Excerpted data.
[Start]

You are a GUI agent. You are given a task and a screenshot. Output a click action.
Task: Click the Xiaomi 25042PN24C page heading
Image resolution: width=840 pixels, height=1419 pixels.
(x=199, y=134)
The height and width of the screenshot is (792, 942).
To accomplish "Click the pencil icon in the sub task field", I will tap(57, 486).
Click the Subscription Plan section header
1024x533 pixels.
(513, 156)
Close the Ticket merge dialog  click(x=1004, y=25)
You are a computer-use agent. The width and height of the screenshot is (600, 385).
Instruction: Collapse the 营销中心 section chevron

[End]

Task brief.
Reproduce the items starting at the line that contains "You are a computer-use" and continuing through the end of the items, with "Collapse" replaced by "Expand" and everything else left unchanged.

Solution to the problem.
You are a computer-use agent. The width and height of the screenshot is (600, 385).
Instruction: Expand the 营销中心 section chevron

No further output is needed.